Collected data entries

────────────────────

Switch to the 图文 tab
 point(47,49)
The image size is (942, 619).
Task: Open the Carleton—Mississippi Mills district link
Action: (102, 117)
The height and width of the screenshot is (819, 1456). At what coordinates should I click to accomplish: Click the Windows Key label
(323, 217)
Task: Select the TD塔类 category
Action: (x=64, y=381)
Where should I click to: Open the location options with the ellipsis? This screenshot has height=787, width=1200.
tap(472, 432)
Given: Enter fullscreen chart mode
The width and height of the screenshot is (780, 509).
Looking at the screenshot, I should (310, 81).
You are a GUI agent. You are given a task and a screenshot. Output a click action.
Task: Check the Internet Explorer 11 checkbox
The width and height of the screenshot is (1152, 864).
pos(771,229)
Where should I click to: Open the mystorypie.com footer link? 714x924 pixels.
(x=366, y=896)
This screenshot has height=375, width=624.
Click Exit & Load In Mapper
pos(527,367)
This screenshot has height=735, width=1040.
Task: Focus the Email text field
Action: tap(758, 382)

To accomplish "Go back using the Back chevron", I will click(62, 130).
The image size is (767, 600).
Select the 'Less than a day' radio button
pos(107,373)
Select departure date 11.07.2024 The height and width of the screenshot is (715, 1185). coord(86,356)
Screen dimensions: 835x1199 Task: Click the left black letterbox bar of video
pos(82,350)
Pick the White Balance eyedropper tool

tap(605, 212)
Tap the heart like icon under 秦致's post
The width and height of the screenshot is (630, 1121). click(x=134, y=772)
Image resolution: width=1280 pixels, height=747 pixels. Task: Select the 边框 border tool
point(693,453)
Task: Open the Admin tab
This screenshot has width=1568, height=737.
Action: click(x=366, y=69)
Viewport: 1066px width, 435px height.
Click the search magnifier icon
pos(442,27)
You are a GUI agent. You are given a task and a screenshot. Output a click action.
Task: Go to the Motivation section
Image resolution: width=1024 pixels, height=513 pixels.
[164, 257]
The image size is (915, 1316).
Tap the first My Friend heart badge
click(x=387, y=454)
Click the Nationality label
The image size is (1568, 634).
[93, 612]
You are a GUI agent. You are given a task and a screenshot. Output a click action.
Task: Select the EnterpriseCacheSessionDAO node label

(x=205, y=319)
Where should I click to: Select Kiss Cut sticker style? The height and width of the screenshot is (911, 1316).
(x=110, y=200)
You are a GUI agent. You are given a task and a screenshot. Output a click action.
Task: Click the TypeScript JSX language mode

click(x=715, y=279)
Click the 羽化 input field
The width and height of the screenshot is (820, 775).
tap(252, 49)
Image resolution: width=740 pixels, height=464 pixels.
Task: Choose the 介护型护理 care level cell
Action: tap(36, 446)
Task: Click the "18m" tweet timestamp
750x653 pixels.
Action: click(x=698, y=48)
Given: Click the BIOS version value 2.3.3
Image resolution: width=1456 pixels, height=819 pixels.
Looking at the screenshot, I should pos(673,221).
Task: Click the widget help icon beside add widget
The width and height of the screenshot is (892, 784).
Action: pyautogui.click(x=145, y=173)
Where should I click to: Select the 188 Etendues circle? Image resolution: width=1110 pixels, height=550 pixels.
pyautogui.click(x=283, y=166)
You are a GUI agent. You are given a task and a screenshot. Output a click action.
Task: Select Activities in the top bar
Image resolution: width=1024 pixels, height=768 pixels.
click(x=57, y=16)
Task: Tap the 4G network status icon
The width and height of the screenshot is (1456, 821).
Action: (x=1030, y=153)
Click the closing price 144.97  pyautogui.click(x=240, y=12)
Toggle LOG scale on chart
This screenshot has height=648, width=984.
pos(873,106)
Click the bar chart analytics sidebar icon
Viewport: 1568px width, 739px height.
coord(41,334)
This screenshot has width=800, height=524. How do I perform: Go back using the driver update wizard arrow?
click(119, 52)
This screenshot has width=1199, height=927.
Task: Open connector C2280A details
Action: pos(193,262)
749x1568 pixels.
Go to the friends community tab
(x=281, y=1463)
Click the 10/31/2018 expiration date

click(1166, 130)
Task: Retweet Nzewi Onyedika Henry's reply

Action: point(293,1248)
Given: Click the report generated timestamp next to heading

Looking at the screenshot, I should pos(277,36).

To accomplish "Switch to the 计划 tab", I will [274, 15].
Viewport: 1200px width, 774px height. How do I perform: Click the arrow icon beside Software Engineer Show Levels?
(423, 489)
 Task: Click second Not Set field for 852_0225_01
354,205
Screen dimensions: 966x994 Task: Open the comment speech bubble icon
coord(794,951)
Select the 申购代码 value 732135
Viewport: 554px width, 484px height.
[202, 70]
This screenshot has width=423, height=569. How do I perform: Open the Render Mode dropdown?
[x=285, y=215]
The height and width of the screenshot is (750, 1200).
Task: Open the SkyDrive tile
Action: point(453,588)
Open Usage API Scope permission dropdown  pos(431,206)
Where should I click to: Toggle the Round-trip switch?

────────────────────

(INSTRUCTIONS TO FOLLOW) Every record above must be printed again exactly.

(RESPONSE)
Switch to the 图文 tab
 point(47,49)
The image size is (942, 619).
Task: Open the Carleton—Mississippi Mills district link
Action: (102, 117)
The height and width of the screenshot is (819, 1456). At what coordinates should I click to accomplish: Click the Windows Key label
(323, 217)
Task: Select the TD塔类 category
Action: (x=64, y=381)
Where should I click to: Open the location options with the ellipsis? This screenshot has height=787, width=1200.
tap(472, 432)
Given: Enter fullscreen chart mode
The width and height of the screenshot is (780, 509).
Looking at the screenshot, I should (310, 81).
You are a GUI agent. You are given a task and a screenshot. Output a click action.
Task: Check the Internet Explorer 11 checkbox
The width and height of the screenshot is (1152, 864).
pos(771,229)
Where should I click to: Open the mystorypie.com footer link? 714x924 pixels.
(x=366, y=896)
This screenshot has height=375, width=624.
Click Exit & Load In Mapper
pos(527,367)
This screenshot has height=735, width=1040.
Task: Focus the Email text field
Action: tap(758, 382)

To accomplish "Go back using the Back chevron", I will click(62, 130).
The image size is (767, 600).
Select the 'Less than a day' radio button
pos(107,373)
Select departure date 11.07.2024 The height and width of the screenshot is (715, 1185). coord(86,356)
Screen dimensions: 835x1199 Task: Click the left black letterbox bar of video
pos(82,350)
Pick the White Balance eyedropper tool

tap(605, 212)
Tap the heart like icon under 秦致's post
The width and height of the screenshot is (630, 1121). click(x=134, y=772)
Image resolution: width=1280 pixels, height=747 pixels. Task: Select the 边框 border tool
point(693,453)
Task: Open the Admin tab
This screenshot has width=1568, height=737.
Action: click(x=366, y=69)
Viewport: 1066px width, 435px height.
Click the search magnifier icon
pos(442,27)
You are a GUI agent. You are given a task and a screenshot. Output a click action.
Task: Go to the Motivation section
Image resolution: width=1024 pixels, height=513 pixels.
[164, 257]
The image size is (915, 1316).
Tap the first My Friend heart badge
click(x=387, y=454)
Click the Nationality label
The image size is (1568, 634).
[93, 612]
You are a GUI agent. You are given a task and a screenshot. Output a click action.
Task: Select the EnterpriseCacheSessionDAO node label

(x=205, y=319)
Where should I click to: Select Kiss Cut sticker style? The height and width of the screenshot is (911, 1316).
(x=110, y=200)
You are a GUI agent. You are given a task and a screenshot. Output a click action.
Task: Click the TypeScript JSX language mode

click(x=715, y=279)
Click the 羽化 input field
The width and height of the screenshot is (820, 775).
tap(252, 49)
Image resolution: width=740 pixels, height=464 pixels.
Task: Choose the 介护型护理 care level cell
Action: tap(36, 446)
Task: Click the "18m" tweet timestamp
750x653 pixels.
Action: click(x=698, y=48)
Given: Click the BIOS version value 2.3.3
Image resolution: width=1456 pixels, height=819 pixels.
Looking at the screenshot, I should pos(673,221).
Task: Click the widget help icon beside add widget
The width and height of the screenshot is (892, 784).
Action: pyautogui.click(x=145, y=173)
Where should I click to: Select the 188 Etendues circle? Image resolution: width=1110 pixels, height=550 pixels.
pyautogui.click(x=283, y=166)
You are a GUI agent. You are given a task and a screenshot. Output a click action.
Task: Select Activities in the top bar
Image resolution: width=1024 pixels, height=768 pixels.
click(x=57, y=16)
Task: Tap the 4G network status icon
The width and height of the screenshot is (1456, 821).
Action: (x=1030, y=153)
Click the closing price 144.97  pyautogui.click(x=240, y=12)
Toggle LOG scale on chart
This screenshot has height=648, width=984.
pos(873,106)
Click the bar chart analytics sidebar icon
Viewport: 1568px width, 739px height.
coord(41,334)
This screenshot has width=800, height=524. How do I perform: Go back using the driver update wizard arrow?
click(119, 52)
This screenshot has width=1199, height=927.
Task: Open connector C2280A details
Action: pos(193,262)
749x1568 pixels.
Go to the friends community tab
(x=281, y=1463)
Click the 10/31/2018 expiration date

click(1166, 130)
Task: Retweet Nzewi Onyedika Henry's reply

Action: point(293,1248)
Given: Click the report generated timestamp next to heading

Looking at the screenshot, I should pos(277,36).

To accomplish "Switch to the 计划 tab", I will [274, 15].
Viewport: 1200px width, 774px height. How do I perform: Click the arrow icon beside Software Engineer Show Levels?
(423, 489)
 Task: Click second Not Set field for 852_0225_01
354,205
Screen dimensions: 966x994 Task: Open the comment speech bubble icon
coord(794,951)
Select the 申购代码 value 732135
Viewport: 554px width, 484px height.
[202, 70]
This screenshot has width=423, height=569. How do I perform: Open the Render Mode dropdown?
[x=285, y=215]
The height and width of the screenshot is (750, 1200).
Task: Open the SkyDrive tile
Action: point(453,588)
Open Usage API Scope permission dropdown  pos(431,206)
Where should I click to: Toggle the Round-trip switch?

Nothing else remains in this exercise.